* WHAT IS REQUIRED: List each line as a numbered item, starting at the line containing "Where should I" and continuing through the end of the rows, with blank lines dropped. Leave the pictures out of your answer.

===== THE INPUT

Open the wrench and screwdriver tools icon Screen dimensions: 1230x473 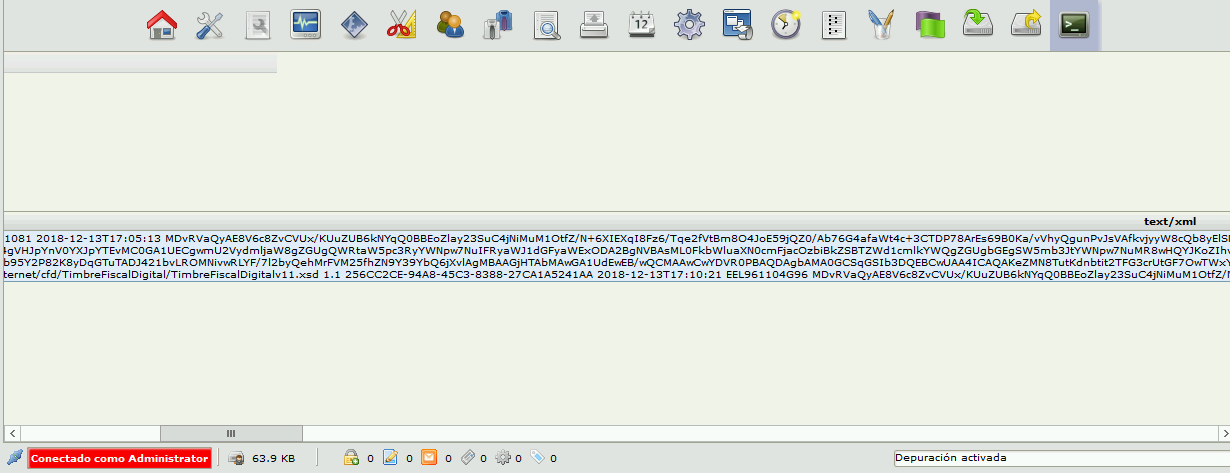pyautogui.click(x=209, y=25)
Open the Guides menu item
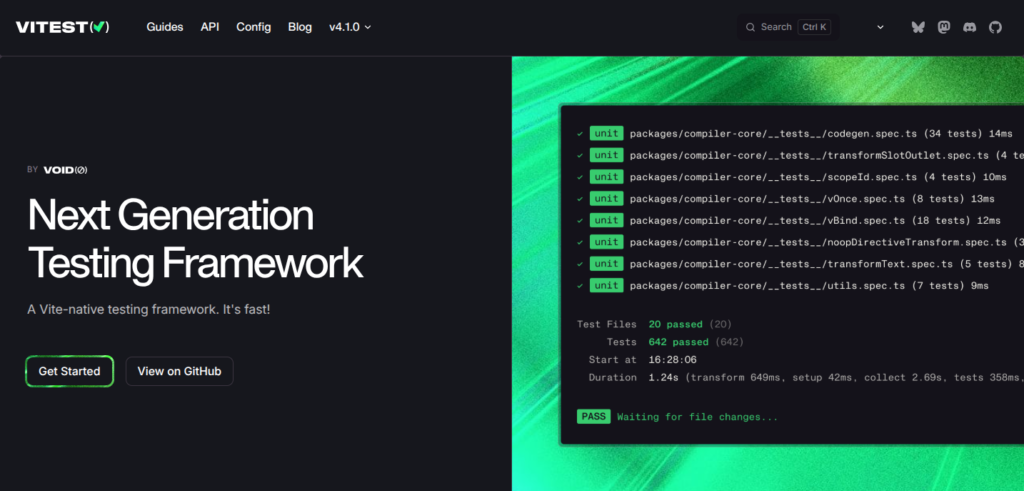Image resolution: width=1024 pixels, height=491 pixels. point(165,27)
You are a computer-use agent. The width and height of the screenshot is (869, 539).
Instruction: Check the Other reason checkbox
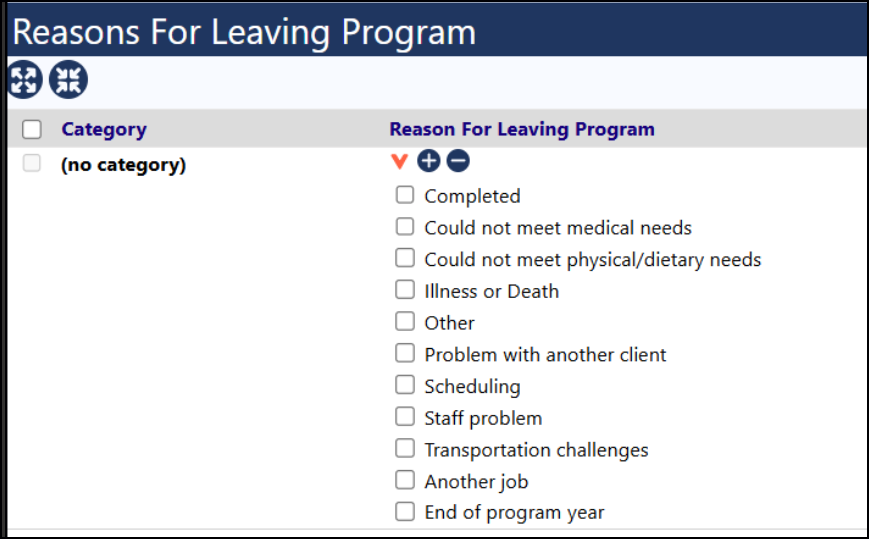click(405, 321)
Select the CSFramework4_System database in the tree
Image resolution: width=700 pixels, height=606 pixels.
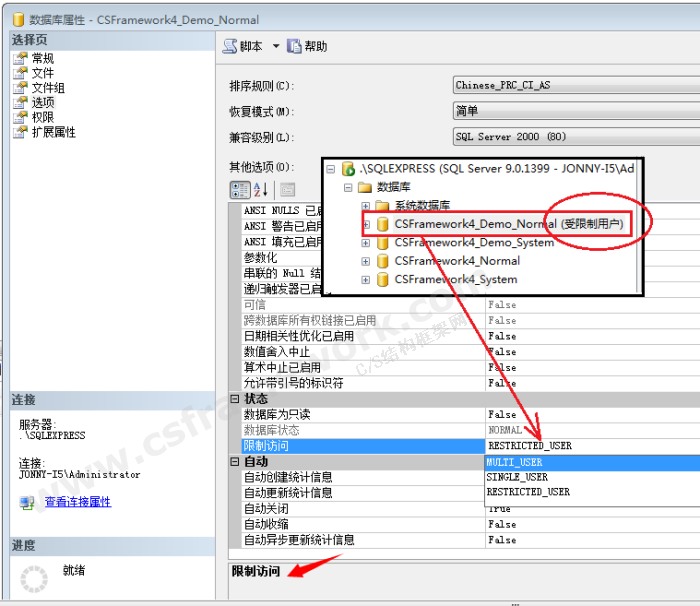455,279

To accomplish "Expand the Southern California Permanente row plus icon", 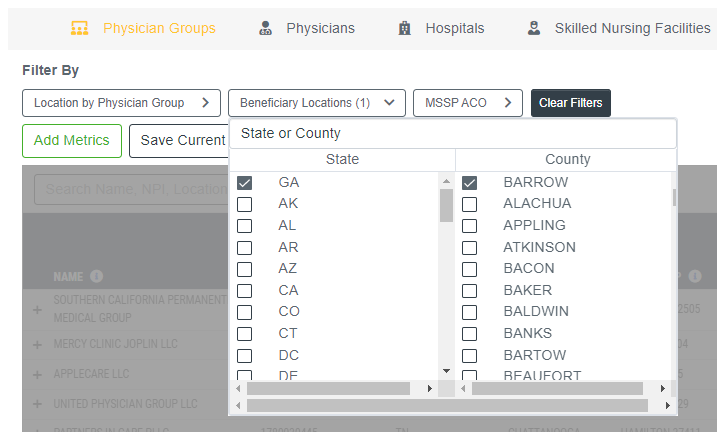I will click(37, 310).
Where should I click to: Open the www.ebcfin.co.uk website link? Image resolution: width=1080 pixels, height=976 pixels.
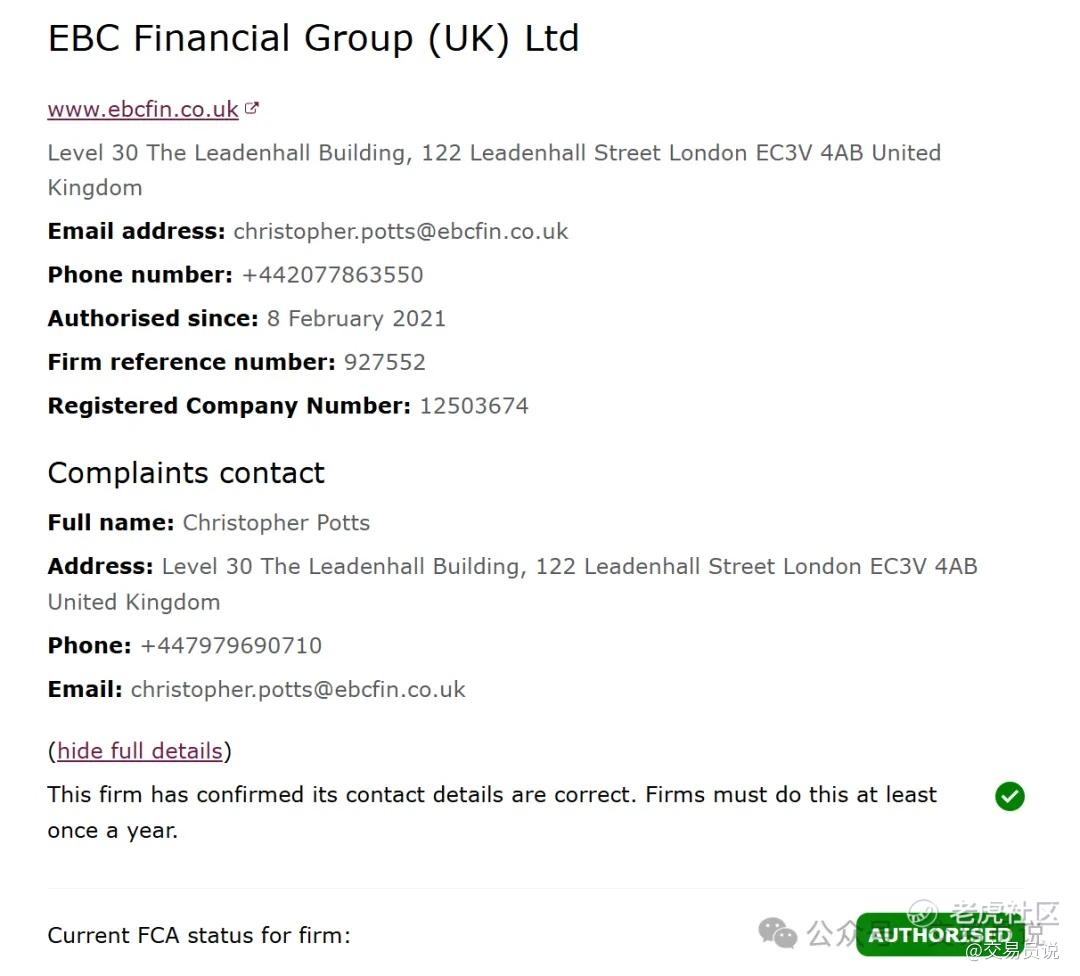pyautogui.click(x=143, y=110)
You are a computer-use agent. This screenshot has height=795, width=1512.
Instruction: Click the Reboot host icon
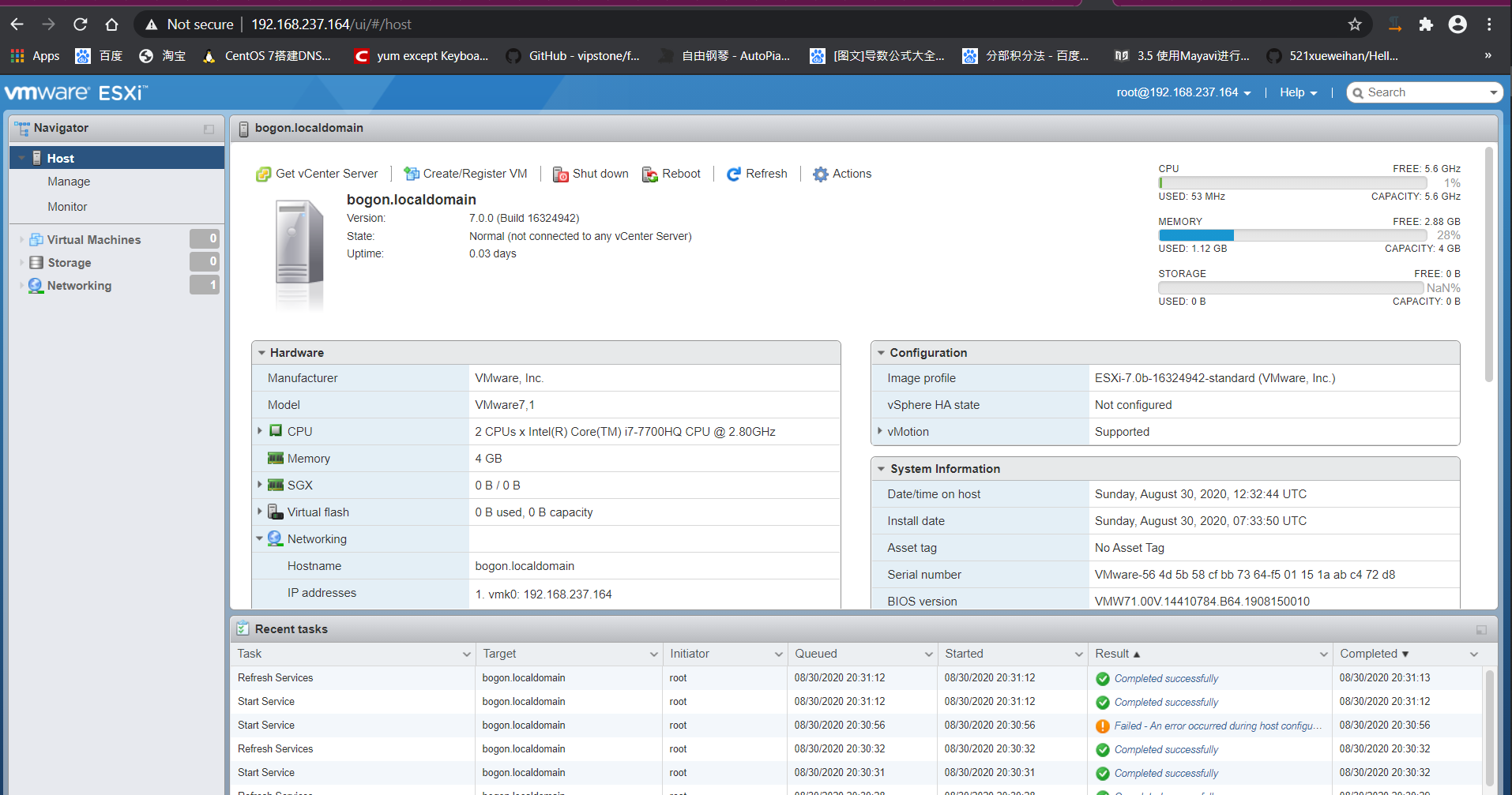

==========

* ANSWER TO THE PROBLEM:
1. Where should I click to: Open the www.ebcfin.co.uk website link? Image resolution: width=1080 pixels, height=976 pixels.
2. pyautogui.click(x=143, y=110)
3. You are a computer-use agent. This screenshot has height=795, width=1512.
4. Instruction: Click the Reboot host icon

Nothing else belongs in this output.